Quick start#
Let us assume we want to perform scalability experiments for a very simple model. This allows us to focus on the experiment itself rather than the model. We will skip over details for now, but provide links to reference pages with more information.
Performing scalability experiments for a LUE computation translating rasters involves the following steps:
Determine a good array partition shape
Determine the strong or weak scalability efficiencies
Performing scalability experiments involves a lot of book keeping. A model must be run several times and the time it stakes to perform all computations has to be saved for post-processing. Information to save includes the amount of hardware used, the shape of the arrays, the shape of the partitions, and the time it took. To help with this administration we will use the lue_scalability.py command[1].
Note
This quick start illustrates performing scalability experiments using a LUE model implemented using the Python language bindings, but everything works similar when using a model implemented using the C++ API.

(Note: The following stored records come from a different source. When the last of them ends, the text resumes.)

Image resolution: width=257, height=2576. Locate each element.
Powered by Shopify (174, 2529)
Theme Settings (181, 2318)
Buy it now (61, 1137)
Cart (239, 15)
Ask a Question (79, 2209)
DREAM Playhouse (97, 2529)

For simplicity we will be performing scalability experiments over the CPU cores within a single desktop computer here, but everything works similar when performing experiments over cluster nodes in a multi-node computer cluster.
Model#
The model we will be using here is Conway’s Game of Life. A version of the model that is capable of saving results as rasters is available in the LUE tutorial repository. For this quick start, we simplified that model to be (only) useful in scalability experiments. Here is the complete working model:
1#!/usr/bin/env python
2import sys
3from pathlib import Path
4
5import docopt
6import numpy as np
7
8import lue.framework as lfr
9import lue.qa.scalability.instrument as lqi
10
11
12def initialize_generation(array_shape, partition_shape):
13 generation = lfr.create_array(
14 array_shape=array_shape,
15 partition_shape=partition_shape,
16 dtype=np.dtype(np.float32),
17 fill_value=0,
18 )
19 fraction_alive_cells = 0.25
20 generation = lfr.uniform(generation, np.float32, 0, 1) <= fraction_alive_cells
21
22 return generation
23
24
25def next_generation(generation):
26 kernel = np.array(
27 [
28 [1, 1, 1],
29 [1, 0, 1],
30 [1, 1, 1],
31 ],
32 dtype=np.uint8,
33 )
34 nr_alive_cells = lfr.focal_sum(generation, kernel)
35
36 # Next state of currently alive cells
37 underpopulated = nr_alive_cells < 2
38 overpopulated = nr_alive_cells > 3
39
40 # Next state of currently dead cells
41 reproducing = nr_alive_cells == 3
42
43 generation = lfr.where(
44 generation,
45 # True if alive and not under/overpopulated
46 ~(underpopulated | overpopulated),
47 # True if dead with three neighbours
48 reproducing,
49 )
50
51 return generation
52
53
54@lfr.runtime_scope
55def game_of_life_scalability(
56 count: int,
57 nr_workers: int,
58 array_shape: tuple[int, int],
59 partition_shape: tuple[int, int],
60 nr_generations: int,
61 result_pathname: str,
62) -> None:
63
64 generation = initialize_generation(array_shape, partition_shape)
65 lfr.wait(generation)
66
67 experiment = lqi.ArrayExperiment(nr_workers, array_shape, partition_shape)
68 experiment.start()
69
70 for _ in range(count):
71 run = lqi.Run()
72
73 run.start()
74
75 for _ in range(1, nr_generations + 1):
76 generation = next_generation(generation)
77
78 lfr.wait(generation)
79 run.stop()
80
81 experiment.add(run)
82
83 experiment.stop()
84 lqi.save_results(experiment, result_pathname)
85
86
87def parse_shape(string):
88 string = string.strip("[]")
89 return tuple(int(extent) for extent in string.split(","))
90
91
92def main():
93 usage = """\
94Calculate the generations of alive cells according to the Game of Life
95cellular automaton
96
97Usage:
98 {command}
99 --lue:count=<count> --lue:nr_workers=<nr_workers>
100 --lue:array_shape=<array_shape> --lue:partition_shape=<partition_shape>
101 --lue:result=<result>
102 <nr_generations>
103
104Options:
105 <nr_generations> Number of Game of Life generations to calculate
106""".format(
107 command=Path(sys.argv[0]).name
108 )
109
110 # Filter out arguments meant for the HPX runtime
111 argv = [arg for arg in sys.argv[1:] if not arg.startswith("--hpx")]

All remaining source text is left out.